─── MATERIAL TO PROCESS ───

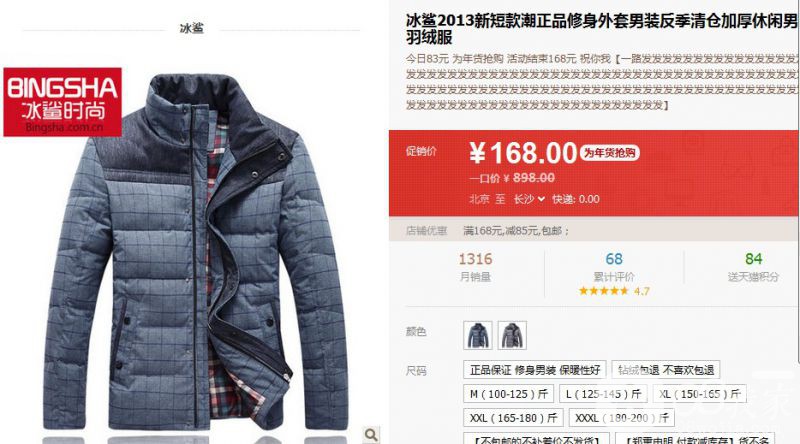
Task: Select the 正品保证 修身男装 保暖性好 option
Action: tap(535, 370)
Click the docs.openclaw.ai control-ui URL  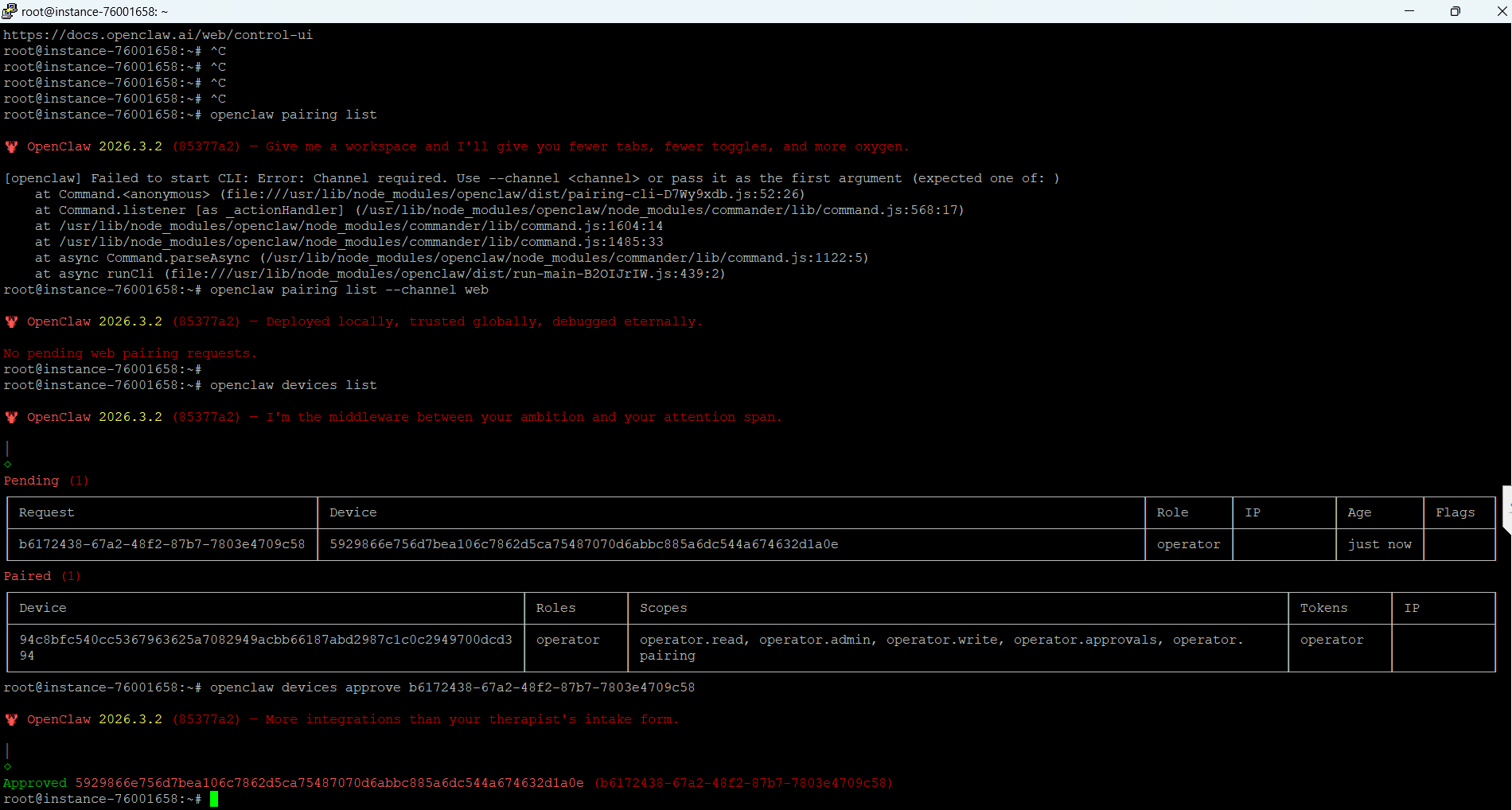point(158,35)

───
─── MATERIAL TO PROCESS ───

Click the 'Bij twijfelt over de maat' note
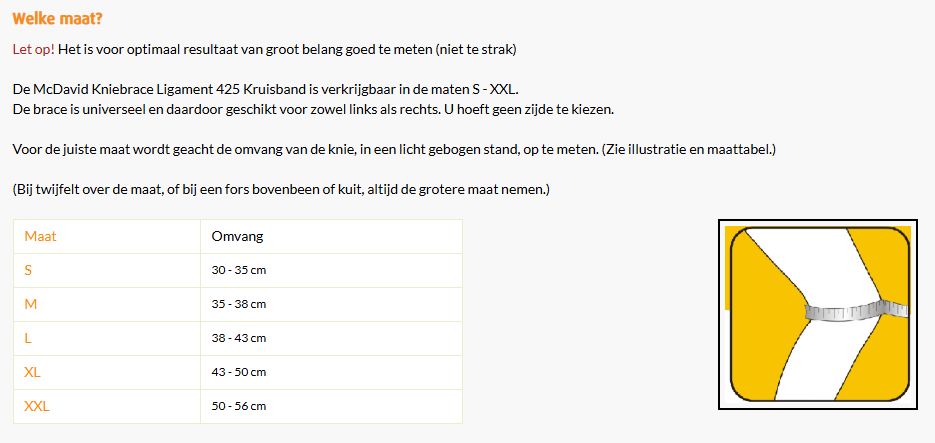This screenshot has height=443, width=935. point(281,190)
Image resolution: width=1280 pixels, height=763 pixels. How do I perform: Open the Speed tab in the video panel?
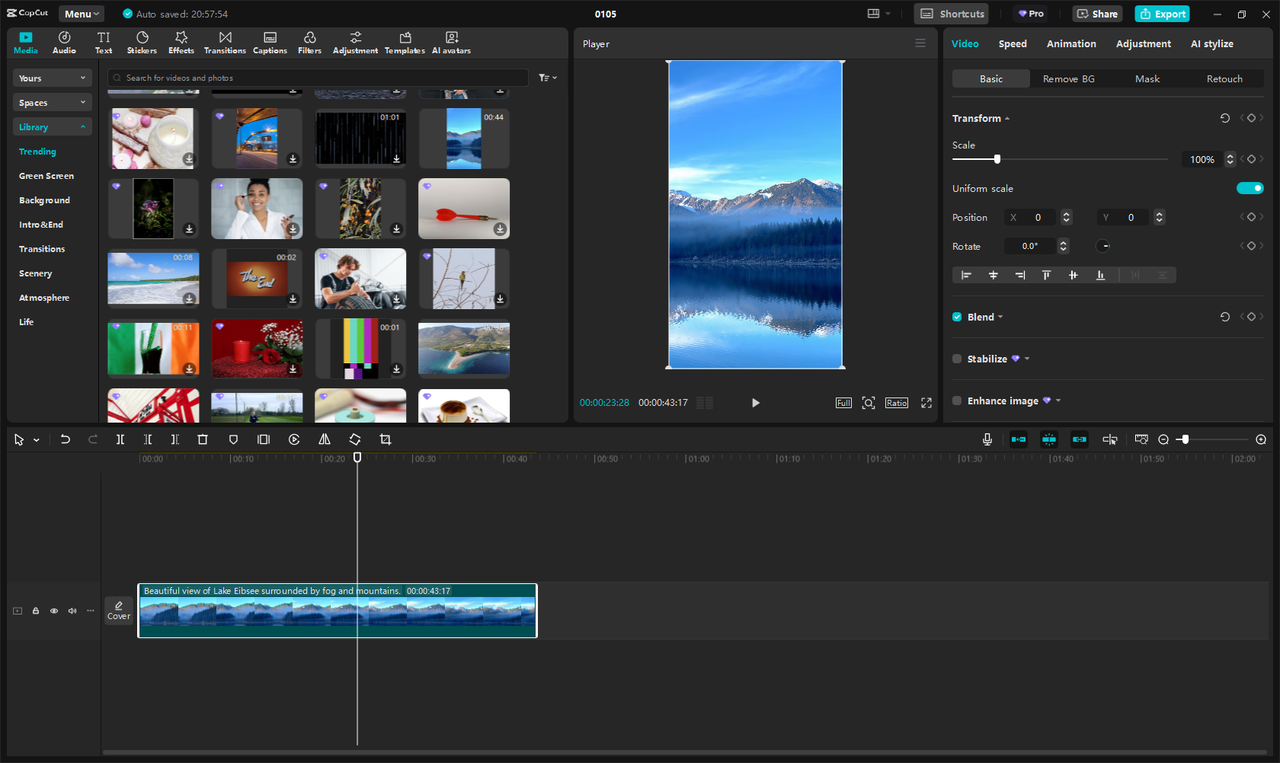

───
─── MATERIAL TO PROCESS ───

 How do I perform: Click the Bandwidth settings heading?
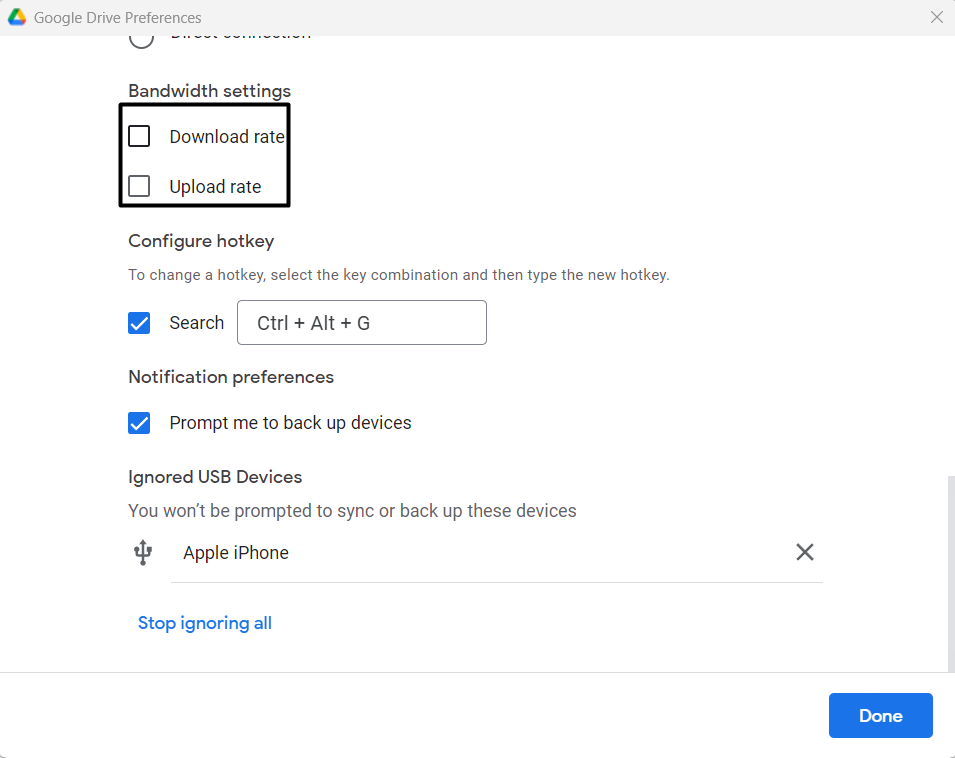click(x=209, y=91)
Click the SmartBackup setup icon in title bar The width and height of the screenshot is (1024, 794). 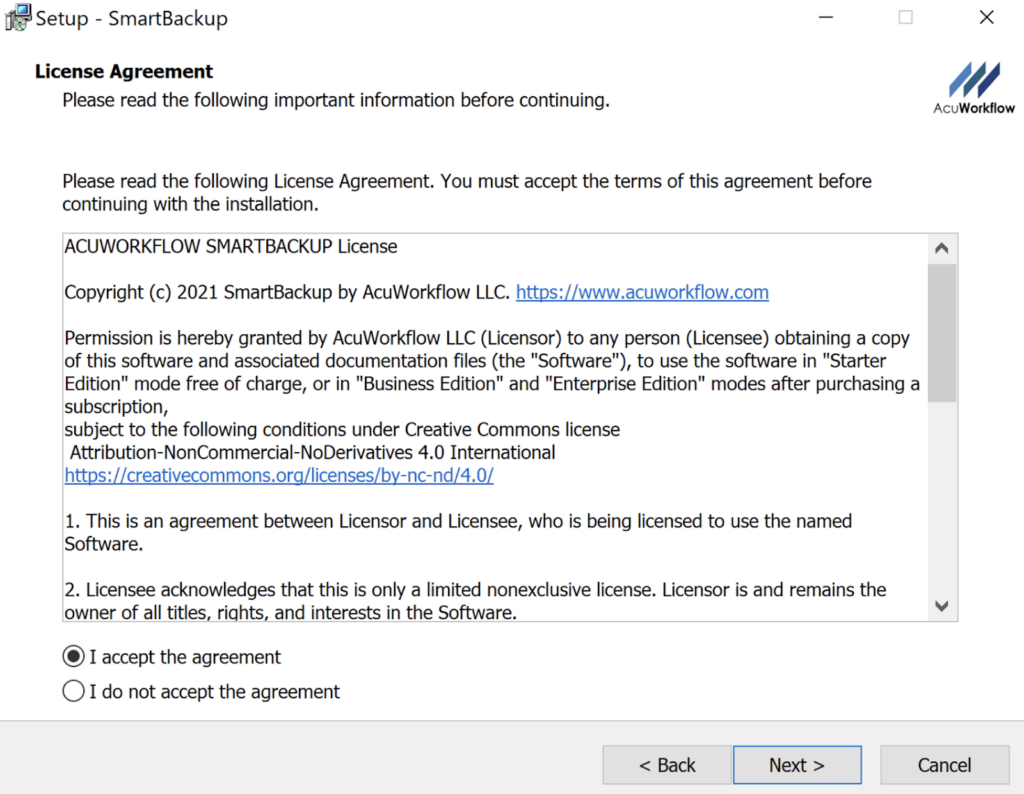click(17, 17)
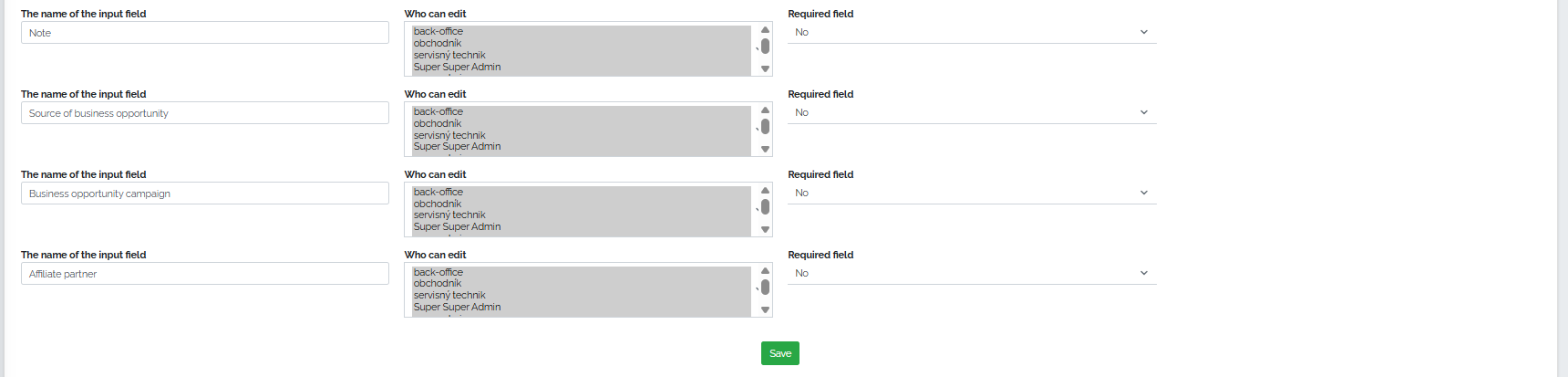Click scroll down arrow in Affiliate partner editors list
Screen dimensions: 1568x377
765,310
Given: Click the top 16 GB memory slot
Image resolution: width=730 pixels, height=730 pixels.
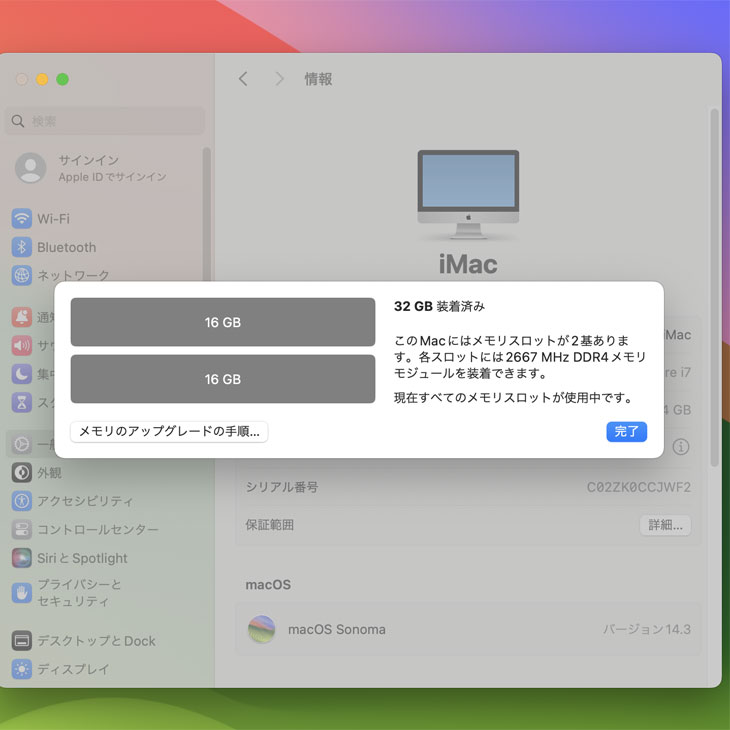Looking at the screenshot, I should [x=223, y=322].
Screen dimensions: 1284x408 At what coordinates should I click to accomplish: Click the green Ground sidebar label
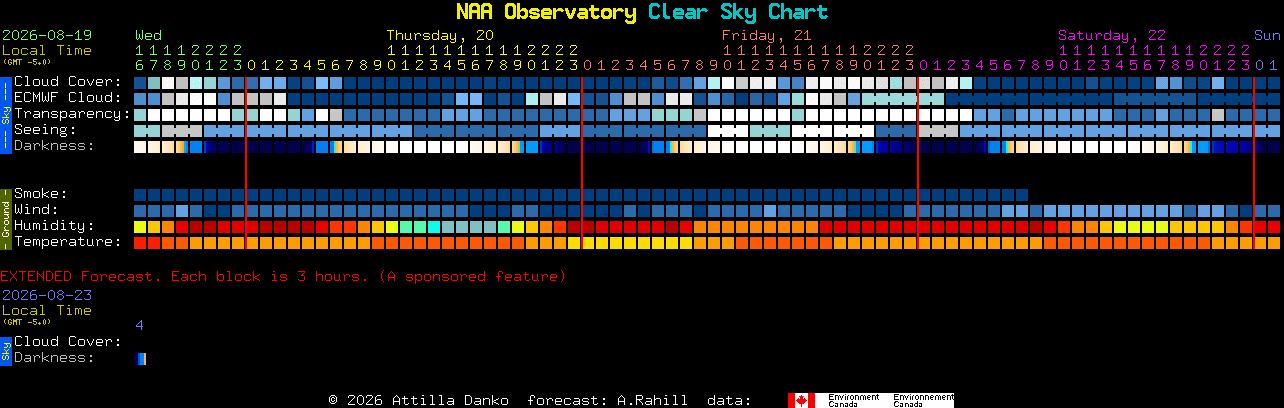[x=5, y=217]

───

WORK TO BE COMPLETED: The lines above starting at the one that holds "Click the 'Bij twijfelt over de maat' note" and ending at the one that holds "Image resolution: width=1280" are to be written out exactly, ends included, and no pictures are to be copied.

SOLUTION TO THE EXERCISE:
Click the 'Bij twijfelt over de maat' note
This screenshot has height=443, width=935. point(281,190)
Image resolution: width=1280 pixels, height=763 pixels. How do I perform: Open the Speed tab in the video panel?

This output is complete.